Несмотря на отсутствие еды и воды, нам ничего не оставалось, кроме как, завидев щит с радушной надписью «Добро пожаловать в ФортескьюБей. Постоянное население – 6 человек», остановиться на ночлег. Предоставив Леониду расставлять палатку, я отправился разыскивать власти этого «крупного» населенного пункта. Они, как ни странно, обнаружились – в лице миловидной женщины средних лет с вязаньем в руках, которая открыла на мой стук единственное стационарное строение в округе – снятый с колес вагончик со взаимоисключающими надписями на двери: «Киоск открыт» и под ней – «Закрыто».
– Ужасная погода.
– Да, сэр. Советую вам ставить палатку подальше от океана. А еще лучше – ночевать в машине.
– Почему? Из-за дождя?
– Ну да. И вообще. Могут потревожить животные.
– Какие животные? Мы, знаете ли, русские журналисты. Как раз животных и ищем. А больше всего нас интересует сумчатый волк…
– Вот именно, – загадочно высказалась хранительница лагеря «Фортескью-Бей» и, демонстрируя явное нежелание продолжать диалог, пожелала мне спокойной ночи.

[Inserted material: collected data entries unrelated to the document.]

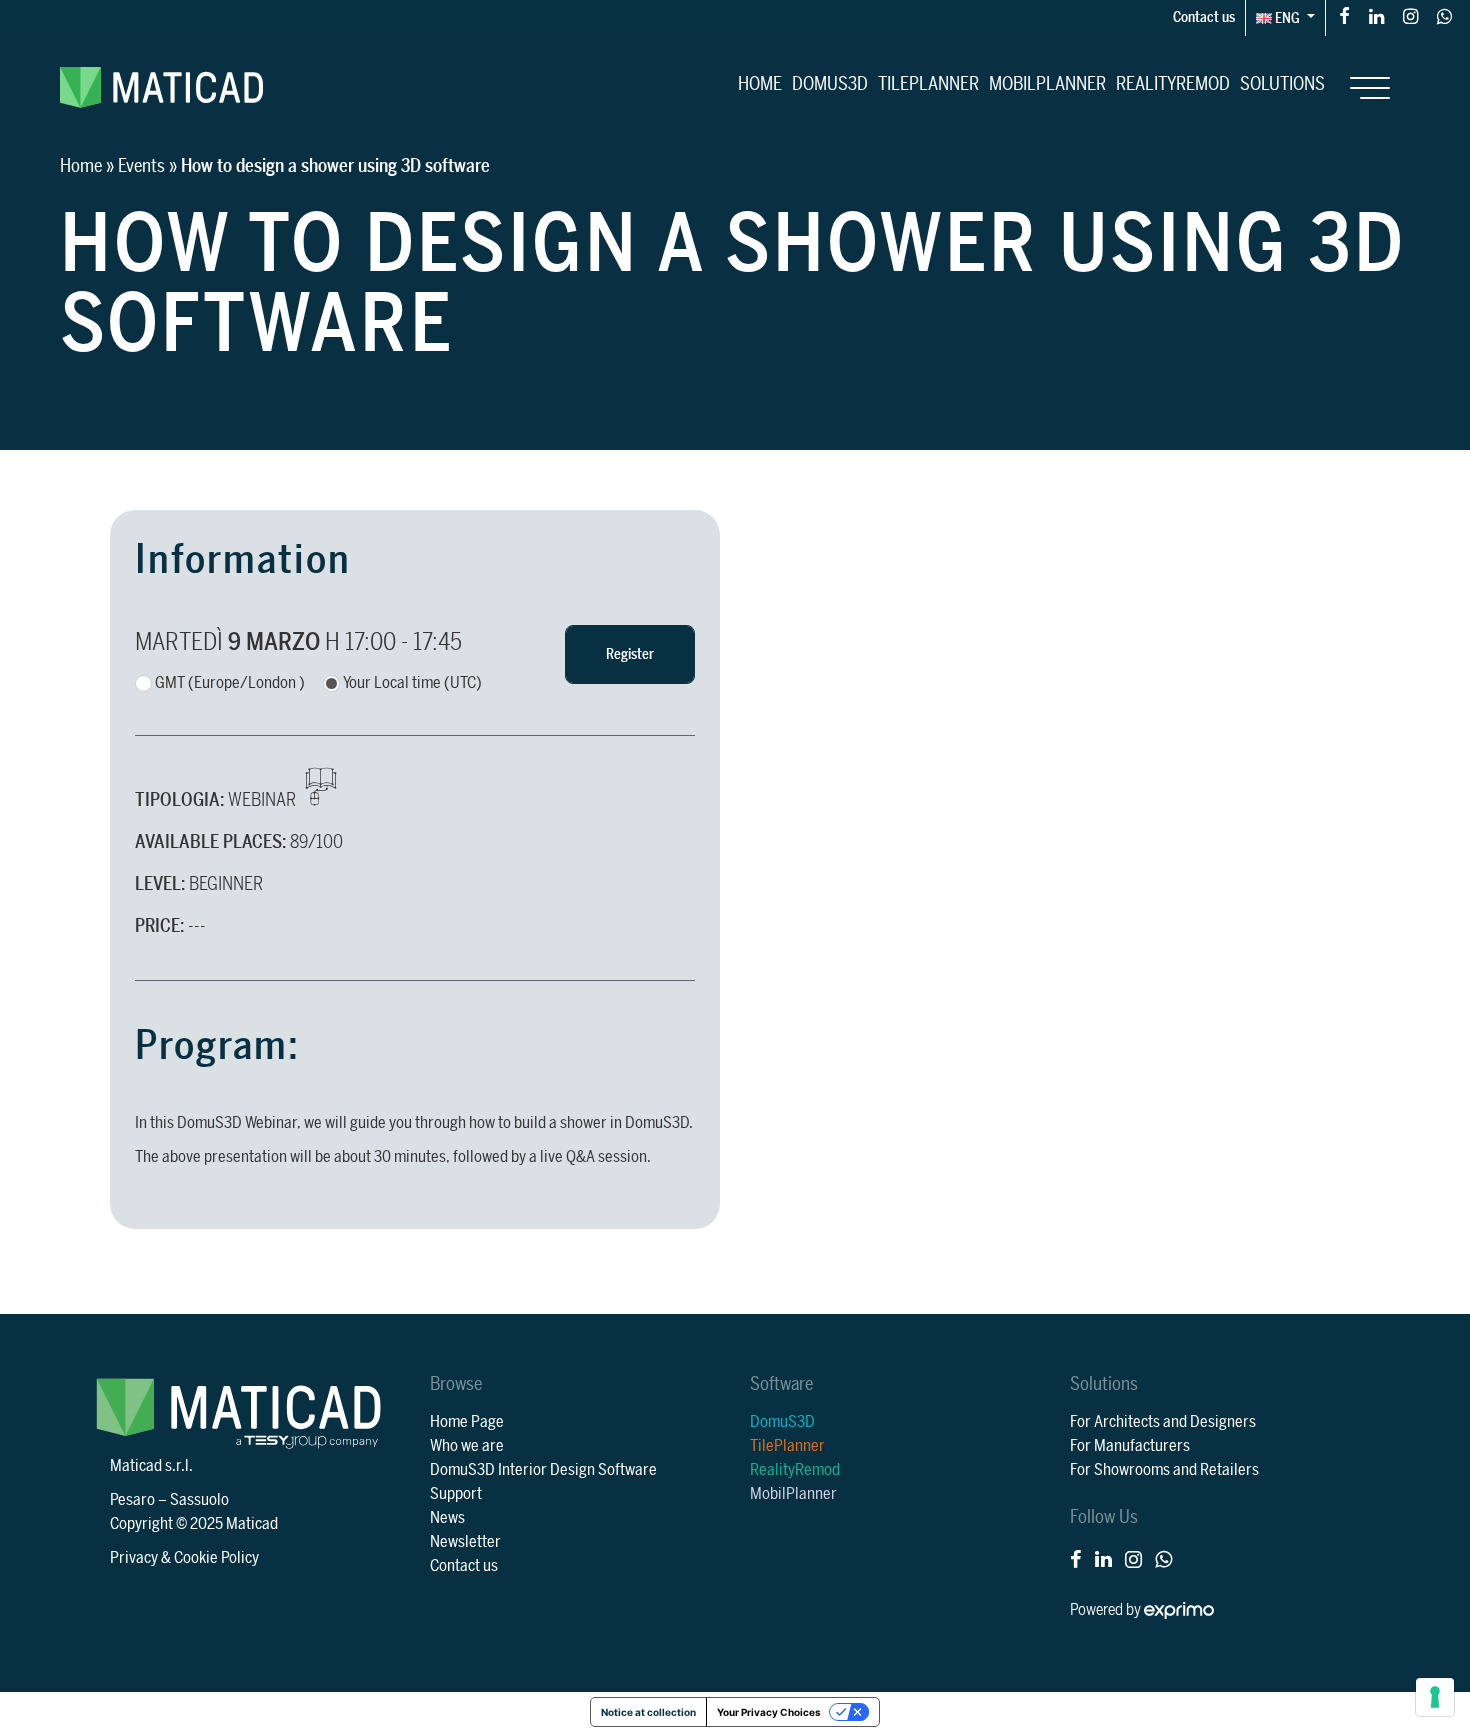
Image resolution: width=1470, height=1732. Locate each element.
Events (141, 166)
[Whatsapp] (1444, 15)
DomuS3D (830, 84)
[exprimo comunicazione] (1179, 1610)
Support (456, 1494)
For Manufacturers (1130, 1446)
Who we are (467, 1446)
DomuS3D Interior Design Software (543, 1470)
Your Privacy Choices (769, 1712)
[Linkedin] (1376, 15)
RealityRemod (1173, 84)
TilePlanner (928, 84)
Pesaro (132, 1500)
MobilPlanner (1047, 84)
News (447, 1518)
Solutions (1282, 84)
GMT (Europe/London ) (230, 683)
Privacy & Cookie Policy (184, 1558)
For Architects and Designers (1163, 1422)
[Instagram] (1410, 15)
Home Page (467, 1422)
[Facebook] (1344, 15)
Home (760, 84)
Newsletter (465, 1542)
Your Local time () (412, 683)
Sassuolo (199, 1500)
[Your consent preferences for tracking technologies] (1435, 1697)
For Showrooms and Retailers (1164, 1470)
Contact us (1204, 17)
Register (630, 654)
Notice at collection (648, 1712)
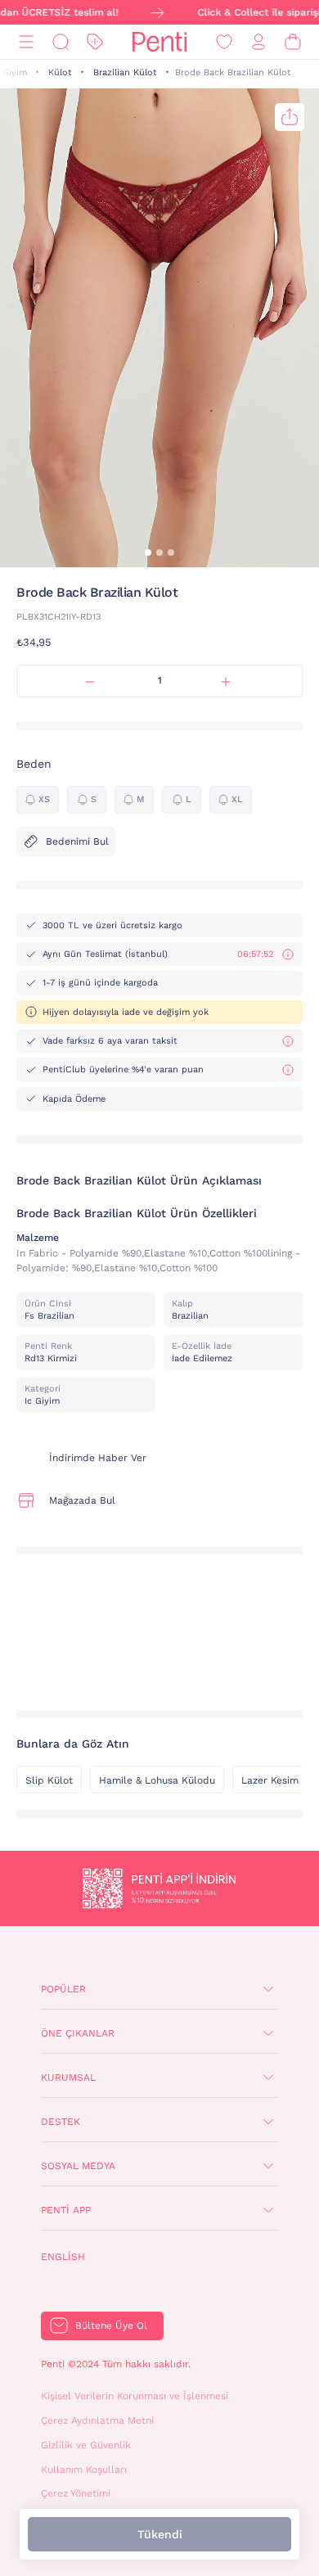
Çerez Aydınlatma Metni (97, 2420)
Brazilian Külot (125, 72)
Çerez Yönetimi (75, 2493)
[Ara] (60, 42)
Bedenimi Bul (77, 841)
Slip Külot (49, 1780)
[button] (148, 552)
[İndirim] (95, 42)
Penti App (66, 2210)
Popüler (63, 1989)
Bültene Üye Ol (111, 2325)
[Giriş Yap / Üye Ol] (258, 42)
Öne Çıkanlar (78, 2033)
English (63, 2256)
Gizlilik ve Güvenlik (86, 2445)
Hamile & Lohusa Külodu (157, 1780)
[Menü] (26, 42)
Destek (60, 2121)
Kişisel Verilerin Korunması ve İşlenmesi (134, 2396)
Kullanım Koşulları (84, 2469)
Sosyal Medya (78, 2166)
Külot (60, 72)
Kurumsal (68, 2077)
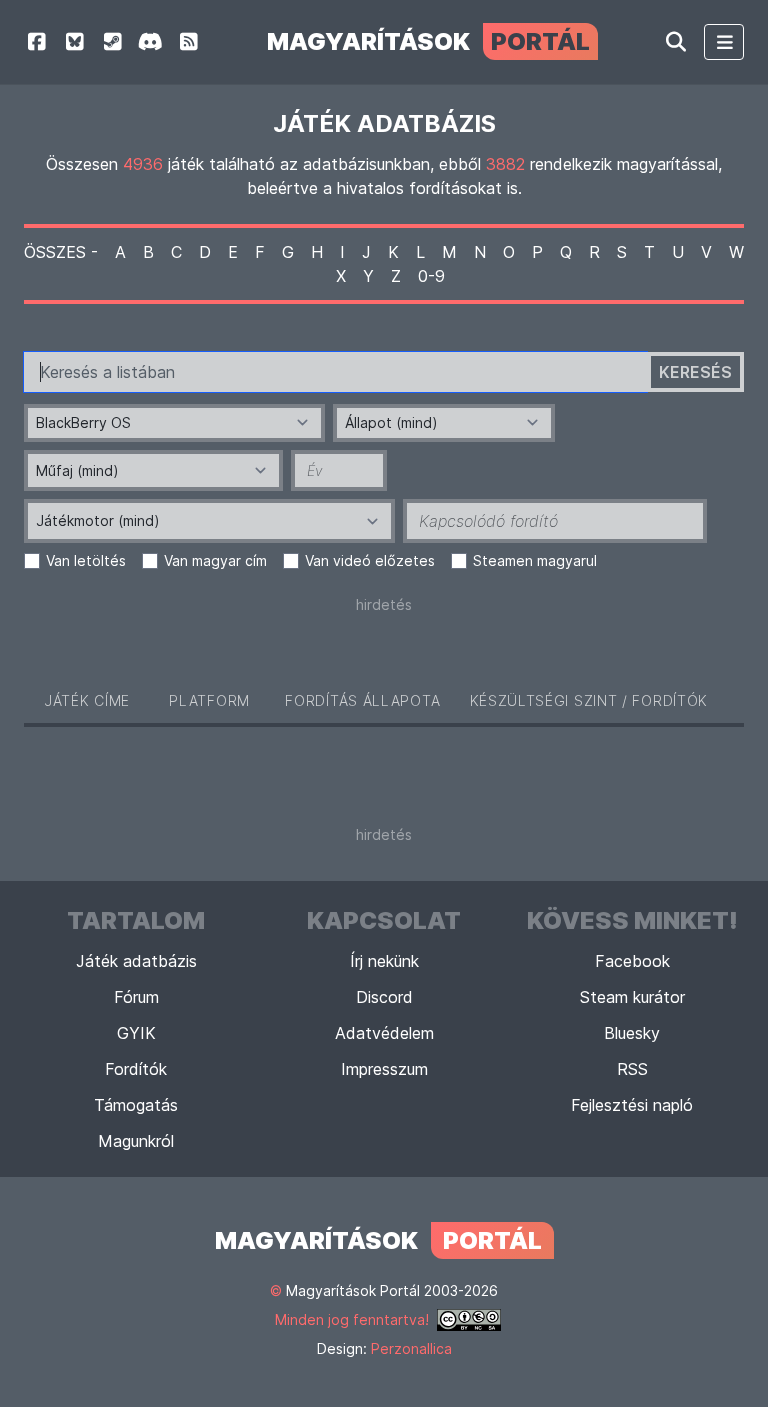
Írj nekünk (384, 961)
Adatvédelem (384, 1033)
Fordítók (136, 1069)
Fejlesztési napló (632, 1105)
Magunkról (136, 1141)
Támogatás (136, 1105)
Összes (55, 252)
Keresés (695, 372)
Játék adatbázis (136, 961)
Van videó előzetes (370, 560)
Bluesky (632, 1033)
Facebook (632, 961)
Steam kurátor (632, 997)
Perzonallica (411, 1348)
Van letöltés (86, 560)
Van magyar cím (215, 560)
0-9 (431, 276)
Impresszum (384, 1069)
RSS (632, 1069)
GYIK (136, 1033)
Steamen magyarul (535, 560)
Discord (384, 997)
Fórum (136, 997)
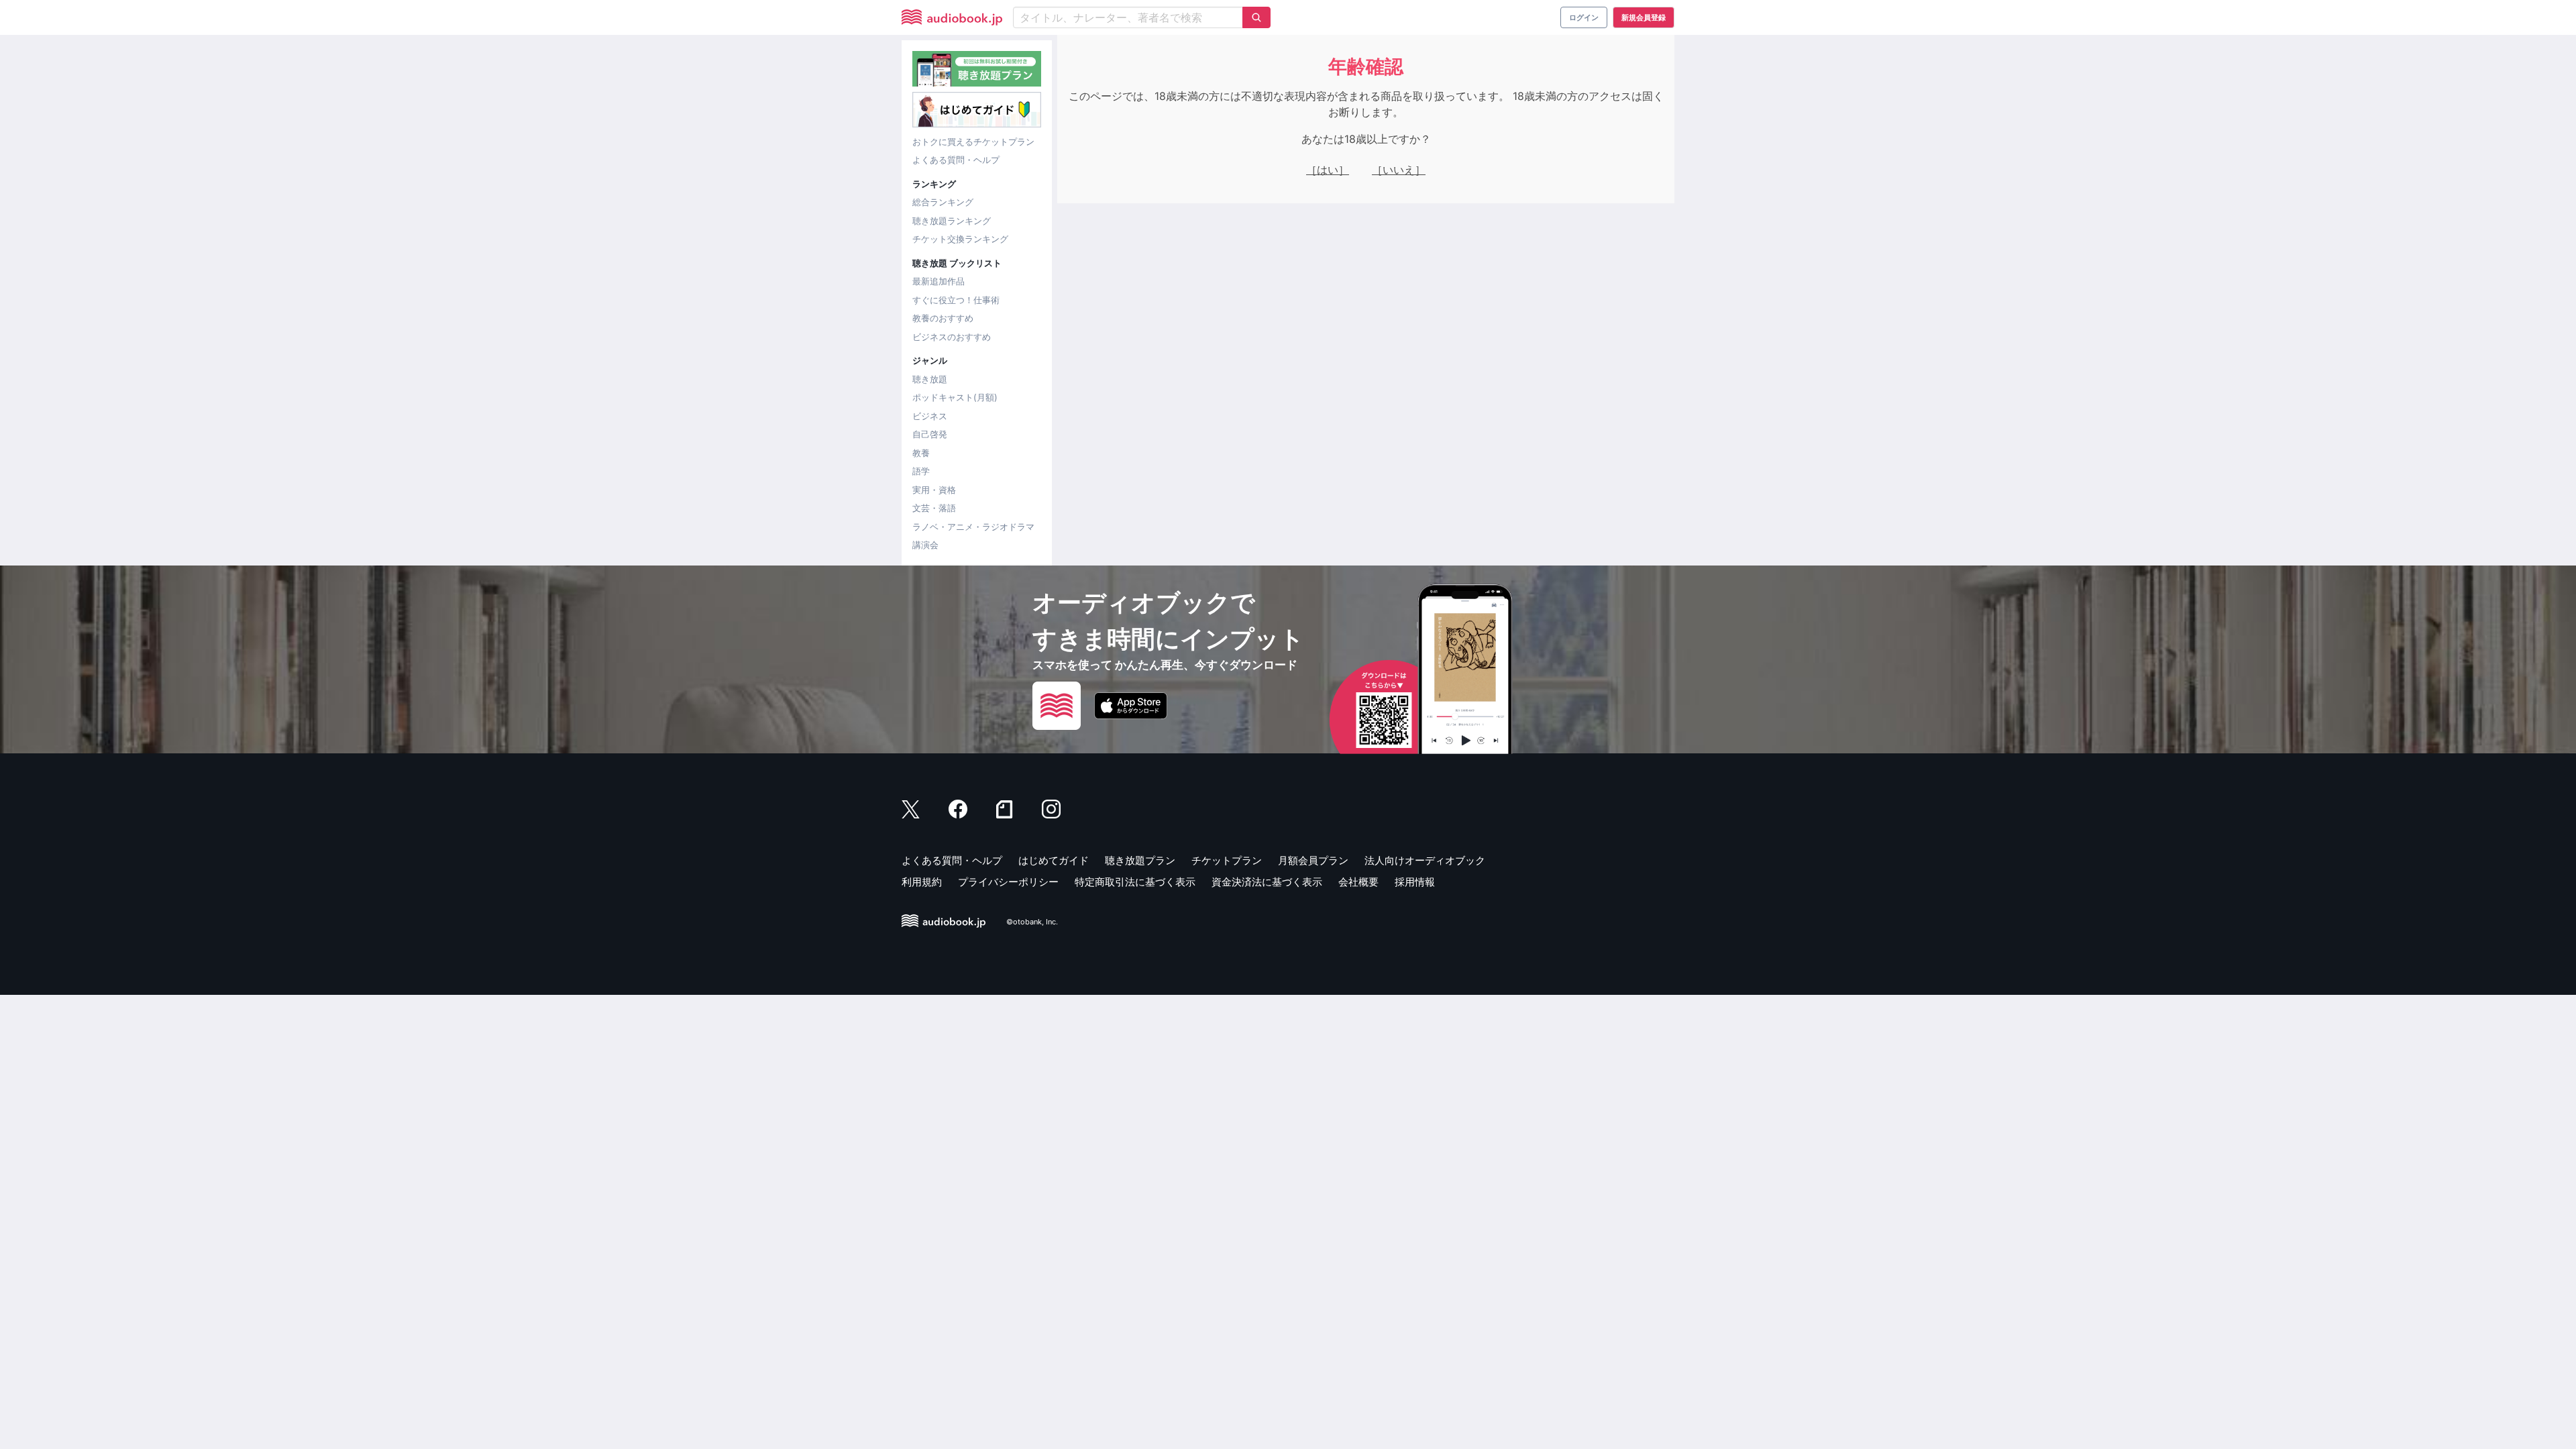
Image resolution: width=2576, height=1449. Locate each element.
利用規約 (922, 881)
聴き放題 (929, 379)
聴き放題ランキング (951, 220)
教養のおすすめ (942, 318)
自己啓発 (929, 434)
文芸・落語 (934, 507)
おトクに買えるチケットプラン (973, 141)
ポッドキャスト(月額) (955, 397)
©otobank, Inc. (1032, 921)
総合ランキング (942, 202)
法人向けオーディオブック (1424, 860)
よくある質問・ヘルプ (956, 159)
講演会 (925, 544)
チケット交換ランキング (960, 238)
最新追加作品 (938, 281)
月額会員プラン (1313, 860)
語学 (921, 471)
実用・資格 (934, 489)
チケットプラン (1226, 860)
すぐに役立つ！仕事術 (956, 299)
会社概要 (1358, 881)
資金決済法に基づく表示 (1267, 881)
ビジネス (929, 416)
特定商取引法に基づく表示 (1135, 881)
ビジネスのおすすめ (951, 336)
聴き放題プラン (1140, 860)
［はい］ (1327, 169)
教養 (921, 452)
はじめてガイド (1053, 860)
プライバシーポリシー (1008, 881)
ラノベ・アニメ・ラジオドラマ (973, 526)
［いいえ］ (1399, 169)
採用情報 (1415, 881)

Но сбыться ее пожеланию было не суждено. Мне приснилось, будто я брожу по доисторическому тасманову лесу, и вдруг он начинает рушиться на моих глазах. Воет ветер, приходится уворачиваться от падающих крест-накрест, как оловянные солдатики, столетних сосен. Тут неожиданно появляется летучая мышь с трехметровым размахом крыльев (самая крупная местная летучая мышь, выростогубый гладконос Гоулда, весит не более 18 граммов – вспоминаю я во сне) и камнем бросается на меня, придавливая к земле. Я энергично отбиваюсь, хватаю чудище за лапы – и ощущаю на ладонях прохладу пластика, натянутого на металлические крепления палатки. Мощный порыв ветра так скособочил ее, что мы с Леней оказались спеленутыми, подобно мумиям, впрочем, бывалый путешественник даже не проснулся. Чертыхаясь, я выбрался из палатки, поправил крепления и, освещая карманным фонариком абсолютно темную в отсутствие Луны и звезд тропинку, отправился к пляжу ожидать рассвет.